Over the past decade, copyright holders have successfully shut down scores of Web sites and file‐sharing services in a quixotic effort to halt the illicit circulation of movies, music and software online. None of it has made a dent in overall levels of piracy, and bills like the Stop Online Piracy Act (SOPA) and Protect Intellectual Property Act are unlikely to fare any better.
Conscripting search engines, Internet service providers and advertisers as online copyright cops — as these bills propose — may not effectively choke off access to supposed “rogue sites” overseas, but it does threaten innovation by imposing new burdens on U.S. start‐ups and scaring investors away from cloud storage services and new platforms for user‐generated content. That also makes these laws open to abuse, since any platform that lets creators circumvent industry‐controlled distribution channels will inevitably facilitate some copyright infringement. If the companies behind SOPA had their way, the government would have killed off the VCR and the MP3 player as well.

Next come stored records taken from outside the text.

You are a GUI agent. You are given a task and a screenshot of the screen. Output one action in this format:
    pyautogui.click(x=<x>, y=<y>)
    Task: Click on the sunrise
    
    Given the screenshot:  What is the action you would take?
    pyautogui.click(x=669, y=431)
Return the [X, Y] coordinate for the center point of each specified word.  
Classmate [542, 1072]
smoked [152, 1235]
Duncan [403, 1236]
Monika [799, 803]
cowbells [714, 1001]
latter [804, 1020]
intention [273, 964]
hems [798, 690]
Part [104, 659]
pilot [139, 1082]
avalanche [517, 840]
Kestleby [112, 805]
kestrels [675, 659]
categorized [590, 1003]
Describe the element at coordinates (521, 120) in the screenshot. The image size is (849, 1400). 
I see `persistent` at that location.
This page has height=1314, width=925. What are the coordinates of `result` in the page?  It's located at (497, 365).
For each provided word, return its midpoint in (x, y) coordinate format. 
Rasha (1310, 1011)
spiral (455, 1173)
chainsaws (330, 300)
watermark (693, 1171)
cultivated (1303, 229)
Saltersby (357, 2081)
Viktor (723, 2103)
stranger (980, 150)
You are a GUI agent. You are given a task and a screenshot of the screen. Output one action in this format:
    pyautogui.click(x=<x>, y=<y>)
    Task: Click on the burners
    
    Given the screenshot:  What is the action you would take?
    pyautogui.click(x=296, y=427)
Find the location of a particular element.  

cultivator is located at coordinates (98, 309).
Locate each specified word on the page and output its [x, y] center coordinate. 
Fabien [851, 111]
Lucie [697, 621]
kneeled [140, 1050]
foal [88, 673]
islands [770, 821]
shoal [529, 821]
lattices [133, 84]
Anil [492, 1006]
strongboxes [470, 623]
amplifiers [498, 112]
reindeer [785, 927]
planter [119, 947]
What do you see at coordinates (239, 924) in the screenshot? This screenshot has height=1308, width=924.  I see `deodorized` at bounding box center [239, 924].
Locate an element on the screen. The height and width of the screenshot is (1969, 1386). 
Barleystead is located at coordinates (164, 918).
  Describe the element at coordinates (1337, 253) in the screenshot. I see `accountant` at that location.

Worse, the two bills threaten free expression by bluntly condemning whole Web domains and online platforms — infringing content and protected speech alike — on the basis of streamlined, one‐sided hearings that make a mockery of due process. The government would essentially claim the right to choke off traffic and revenue to entire sites, without ever having to try or convict its owners of any crime. It should be no surprise that similar domestic authority has already led to sites being wrongfully shuttered.
Copyright owners already have many mechanisms at their disposal to go after pirate sites — and perhaps they should have others that properly respect due process, like those laid out in the OPEN Act sponsored by Senator Ron Wyden and Representative Darrell Issa. But we should bear in mind two important facts: First, though copyright industries have concocted some truly absurd statistics purporting to show apocalyptic harms from piracy, by any objective measure they remain extraordinarily healthy. Second, whatever Congress does now, it is only ever going to get easier to copy and circulate information online. As our own State Department recognizes when it comes to regimes like Iran’s, building an “information curtain” is a “very expensive endeavor” that’s “bound to fail in today’s increasingly interactive world.”
As the success of services like Hulu and Netflix suggests, consumers are only too happy to pay for content that’s made available in a convenient form, and at a reasonable price. If the content industries want a genuinely effective way to reduce global piracy, they should spend less time and money lobbying for new regulations, and focus on providing innovative services that make piracy unattractive.